Detection of prion protein using a capillary electrophoresis-based competitive immunoassay with laser-induced fluorescence detection and cyclodextrin-aided separation

Abstract

The development of capillary electrophoresis (CE)-based competitive immunoassay for prion protein (PrP) using carboxymethyl beta-cyclodextrin (CM-beta-CD) as a buffer additive is described here. The assay was based on the competitive binding of PrP and a fluorescein-labeled peptide from the prion protein with a limiting amount of specific antibody. The amount of both free and fluorescein-labeled peptide bound to antibody (immunocomplex) were determined by CE with laser-induced fluorescence detection. In the presence of PrP, the peak height ratio of the immunocomplex and the free peptide was altered compared to the control. These changes were directly proportional to the amount of PrP present. The fluorescently labeled peptide spanning amino acid positions 140-158 of the PrP and its corresponding monoclonal antibody is reported here. The reaction times of the antibody with either the peptide or the recombinant PrP was less than 1 min and is a large improvement over the 16-18 h required to achieve equilibrium for polyclonal antibodies. CM-beta-CD was explored as a buffer additive to suppress analyte adsorption and enhance separation selectivity in the CE analysis.
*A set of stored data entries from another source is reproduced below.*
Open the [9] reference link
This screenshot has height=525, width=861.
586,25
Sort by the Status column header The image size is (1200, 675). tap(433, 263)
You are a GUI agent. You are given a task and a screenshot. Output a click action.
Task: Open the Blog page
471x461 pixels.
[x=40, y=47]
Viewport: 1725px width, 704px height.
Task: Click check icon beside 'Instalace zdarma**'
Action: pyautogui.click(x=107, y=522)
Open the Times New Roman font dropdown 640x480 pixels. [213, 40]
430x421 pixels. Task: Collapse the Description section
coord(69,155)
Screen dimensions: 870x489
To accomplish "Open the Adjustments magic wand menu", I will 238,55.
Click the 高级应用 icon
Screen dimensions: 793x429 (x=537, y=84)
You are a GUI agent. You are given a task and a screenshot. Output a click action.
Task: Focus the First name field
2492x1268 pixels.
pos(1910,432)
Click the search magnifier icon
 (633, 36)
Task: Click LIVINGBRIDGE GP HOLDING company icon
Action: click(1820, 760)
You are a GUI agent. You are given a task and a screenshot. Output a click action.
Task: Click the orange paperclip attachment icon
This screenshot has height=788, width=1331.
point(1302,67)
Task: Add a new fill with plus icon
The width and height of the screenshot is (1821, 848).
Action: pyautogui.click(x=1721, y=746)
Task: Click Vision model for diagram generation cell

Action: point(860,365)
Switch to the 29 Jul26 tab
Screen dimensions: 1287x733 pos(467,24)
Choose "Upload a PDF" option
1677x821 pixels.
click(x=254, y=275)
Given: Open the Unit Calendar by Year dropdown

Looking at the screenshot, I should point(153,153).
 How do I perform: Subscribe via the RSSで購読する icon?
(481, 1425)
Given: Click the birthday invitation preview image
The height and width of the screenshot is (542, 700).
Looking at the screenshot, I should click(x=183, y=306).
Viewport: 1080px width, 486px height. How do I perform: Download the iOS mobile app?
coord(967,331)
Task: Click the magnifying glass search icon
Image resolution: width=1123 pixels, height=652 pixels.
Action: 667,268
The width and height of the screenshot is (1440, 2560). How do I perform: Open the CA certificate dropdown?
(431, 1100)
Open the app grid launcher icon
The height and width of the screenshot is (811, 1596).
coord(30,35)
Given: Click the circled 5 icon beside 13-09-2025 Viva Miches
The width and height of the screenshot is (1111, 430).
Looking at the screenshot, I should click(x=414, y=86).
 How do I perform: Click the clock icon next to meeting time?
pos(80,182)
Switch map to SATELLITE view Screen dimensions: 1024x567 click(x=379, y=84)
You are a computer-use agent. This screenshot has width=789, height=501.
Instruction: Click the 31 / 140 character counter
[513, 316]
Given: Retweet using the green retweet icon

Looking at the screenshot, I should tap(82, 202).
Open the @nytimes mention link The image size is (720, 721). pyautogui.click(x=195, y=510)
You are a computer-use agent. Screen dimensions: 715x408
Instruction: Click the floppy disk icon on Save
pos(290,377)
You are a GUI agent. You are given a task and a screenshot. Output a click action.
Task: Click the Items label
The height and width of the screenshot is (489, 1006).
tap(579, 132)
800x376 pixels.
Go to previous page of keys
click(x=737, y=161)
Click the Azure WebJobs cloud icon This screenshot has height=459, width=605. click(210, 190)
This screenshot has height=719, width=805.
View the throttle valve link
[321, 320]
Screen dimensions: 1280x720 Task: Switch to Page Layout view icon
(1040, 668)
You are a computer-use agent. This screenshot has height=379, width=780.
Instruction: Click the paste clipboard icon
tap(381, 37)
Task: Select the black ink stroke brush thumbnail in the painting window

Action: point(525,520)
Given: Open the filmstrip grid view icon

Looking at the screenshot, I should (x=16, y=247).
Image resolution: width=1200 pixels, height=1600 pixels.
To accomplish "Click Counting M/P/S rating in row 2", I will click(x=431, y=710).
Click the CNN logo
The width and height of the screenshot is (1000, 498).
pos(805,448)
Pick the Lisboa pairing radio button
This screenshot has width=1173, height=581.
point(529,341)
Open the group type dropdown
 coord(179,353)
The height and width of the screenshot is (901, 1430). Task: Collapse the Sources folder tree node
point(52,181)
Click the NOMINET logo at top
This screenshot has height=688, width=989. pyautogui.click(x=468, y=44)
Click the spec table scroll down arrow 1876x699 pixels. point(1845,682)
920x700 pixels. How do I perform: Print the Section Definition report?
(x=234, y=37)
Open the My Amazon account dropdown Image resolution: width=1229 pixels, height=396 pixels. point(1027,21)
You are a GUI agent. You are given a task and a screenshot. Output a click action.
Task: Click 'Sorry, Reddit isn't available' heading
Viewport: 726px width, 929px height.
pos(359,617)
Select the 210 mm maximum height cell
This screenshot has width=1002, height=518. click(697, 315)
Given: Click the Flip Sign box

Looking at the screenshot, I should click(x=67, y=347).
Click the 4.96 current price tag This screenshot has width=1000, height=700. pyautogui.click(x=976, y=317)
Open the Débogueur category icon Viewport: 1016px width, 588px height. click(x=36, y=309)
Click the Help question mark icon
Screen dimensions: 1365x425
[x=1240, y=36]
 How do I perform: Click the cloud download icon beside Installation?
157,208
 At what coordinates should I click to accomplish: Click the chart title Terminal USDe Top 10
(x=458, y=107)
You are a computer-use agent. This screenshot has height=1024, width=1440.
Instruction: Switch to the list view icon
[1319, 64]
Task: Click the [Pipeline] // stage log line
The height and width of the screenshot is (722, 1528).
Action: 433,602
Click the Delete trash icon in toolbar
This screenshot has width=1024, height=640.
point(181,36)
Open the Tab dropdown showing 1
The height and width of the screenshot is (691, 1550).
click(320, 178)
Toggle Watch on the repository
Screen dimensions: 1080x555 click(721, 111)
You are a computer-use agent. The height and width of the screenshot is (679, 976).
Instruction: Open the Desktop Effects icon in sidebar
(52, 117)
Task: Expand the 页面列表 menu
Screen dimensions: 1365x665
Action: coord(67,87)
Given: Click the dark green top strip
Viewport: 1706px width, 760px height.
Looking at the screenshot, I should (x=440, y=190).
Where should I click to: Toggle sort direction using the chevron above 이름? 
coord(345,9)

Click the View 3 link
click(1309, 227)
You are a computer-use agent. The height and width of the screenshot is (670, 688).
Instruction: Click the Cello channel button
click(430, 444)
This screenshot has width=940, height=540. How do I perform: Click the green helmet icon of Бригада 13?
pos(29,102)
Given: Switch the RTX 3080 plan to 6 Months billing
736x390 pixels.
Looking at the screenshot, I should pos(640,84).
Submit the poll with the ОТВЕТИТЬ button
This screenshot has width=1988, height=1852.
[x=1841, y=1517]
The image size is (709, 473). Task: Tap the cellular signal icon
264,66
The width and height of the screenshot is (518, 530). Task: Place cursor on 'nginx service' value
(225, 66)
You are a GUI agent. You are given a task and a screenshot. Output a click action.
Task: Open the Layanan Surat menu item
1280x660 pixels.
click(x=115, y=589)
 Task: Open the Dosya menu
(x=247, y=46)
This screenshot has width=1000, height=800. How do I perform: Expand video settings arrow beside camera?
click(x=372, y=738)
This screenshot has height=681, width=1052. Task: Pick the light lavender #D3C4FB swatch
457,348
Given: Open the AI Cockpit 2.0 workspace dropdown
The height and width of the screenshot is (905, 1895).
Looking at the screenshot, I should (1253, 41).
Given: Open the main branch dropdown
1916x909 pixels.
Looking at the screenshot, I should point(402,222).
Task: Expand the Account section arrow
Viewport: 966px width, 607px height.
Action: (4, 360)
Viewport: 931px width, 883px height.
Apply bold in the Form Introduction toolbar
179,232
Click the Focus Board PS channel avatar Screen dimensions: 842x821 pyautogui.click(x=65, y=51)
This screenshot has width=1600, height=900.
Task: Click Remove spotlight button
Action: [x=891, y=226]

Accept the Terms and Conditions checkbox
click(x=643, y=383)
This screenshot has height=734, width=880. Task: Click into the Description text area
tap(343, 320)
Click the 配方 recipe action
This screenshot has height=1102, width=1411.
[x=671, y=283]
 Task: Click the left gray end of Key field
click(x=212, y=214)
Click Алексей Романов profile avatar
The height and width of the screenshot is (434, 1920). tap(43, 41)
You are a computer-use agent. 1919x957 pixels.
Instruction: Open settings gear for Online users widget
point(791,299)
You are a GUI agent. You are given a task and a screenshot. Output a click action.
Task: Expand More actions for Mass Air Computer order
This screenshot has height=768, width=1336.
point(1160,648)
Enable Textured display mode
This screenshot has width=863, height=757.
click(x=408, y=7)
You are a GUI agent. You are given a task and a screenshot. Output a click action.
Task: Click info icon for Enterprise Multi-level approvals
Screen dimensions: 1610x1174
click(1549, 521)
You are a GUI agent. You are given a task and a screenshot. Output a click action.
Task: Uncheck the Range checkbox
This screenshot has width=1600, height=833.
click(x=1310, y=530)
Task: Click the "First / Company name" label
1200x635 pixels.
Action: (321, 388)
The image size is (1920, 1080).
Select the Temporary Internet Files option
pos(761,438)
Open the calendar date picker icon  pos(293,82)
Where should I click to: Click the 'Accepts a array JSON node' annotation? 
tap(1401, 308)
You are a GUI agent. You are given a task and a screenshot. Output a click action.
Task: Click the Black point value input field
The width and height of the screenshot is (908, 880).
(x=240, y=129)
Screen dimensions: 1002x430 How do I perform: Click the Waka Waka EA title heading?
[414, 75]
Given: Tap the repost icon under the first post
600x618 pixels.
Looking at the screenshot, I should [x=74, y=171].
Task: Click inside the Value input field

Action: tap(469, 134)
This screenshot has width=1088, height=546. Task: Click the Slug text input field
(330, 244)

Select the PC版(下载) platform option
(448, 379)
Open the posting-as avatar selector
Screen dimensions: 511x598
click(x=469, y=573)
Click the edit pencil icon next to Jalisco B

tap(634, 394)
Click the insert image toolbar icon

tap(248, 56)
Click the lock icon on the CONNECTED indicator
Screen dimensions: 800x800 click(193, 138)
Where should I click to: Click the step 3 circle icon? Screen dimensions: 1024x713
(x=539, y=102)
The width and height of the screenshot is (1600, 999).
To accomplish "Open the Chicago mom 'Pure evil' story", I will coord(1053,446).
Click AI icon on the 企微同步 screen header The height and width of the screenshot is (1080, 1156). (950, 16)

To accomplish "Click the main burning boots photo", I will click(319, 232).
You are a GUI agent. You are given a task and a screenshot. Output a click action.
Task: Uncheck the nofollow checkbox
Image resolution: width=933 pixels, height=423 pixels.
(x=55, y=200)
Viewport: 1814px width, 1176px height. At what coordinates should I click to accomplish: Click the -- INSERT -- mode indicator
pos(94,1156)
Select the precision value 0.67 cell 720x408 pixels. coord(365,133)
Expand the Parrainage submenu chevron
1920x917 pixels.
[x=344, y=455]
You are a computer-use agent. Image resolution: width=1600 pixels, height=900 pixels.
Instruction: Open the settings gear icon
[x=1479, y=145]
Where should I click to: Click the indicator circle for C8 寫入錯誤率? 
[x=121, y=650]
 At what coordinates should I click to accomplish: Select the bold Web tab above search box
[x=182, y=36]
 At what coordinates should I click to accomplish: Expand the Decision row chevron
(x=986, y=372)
A fast (1.1 min), selective (resolution 4.7), and reproducible (relative standard deviations of migration time for free and bound fluorescein isothiocyanate (FITC)-peptide 0.56% and 0.64%, respectively) separation was obtained with 0.6% CM-beta-CD in 25 mM N-tris(hydroxymethyl)methyl-3-aminopropanesulfonic acid (TAPS) at pH 8.8. The concentration detection limit of the assay for recombinant PrP was determined to be 80 ng/mL (or mass detection limit 1 pg). When blood samples from scrapie-infected sheep and from normal sheep were tested, the results of the blood assay were consistent with scrapie status of the sheep as determined post mortem by Western blot analysis. Development of this assay will lead to a potentially robust, rapid, and specific preclinical diagnosis for transmissible spongiform encephalopathies (TSEs) in animals and humans.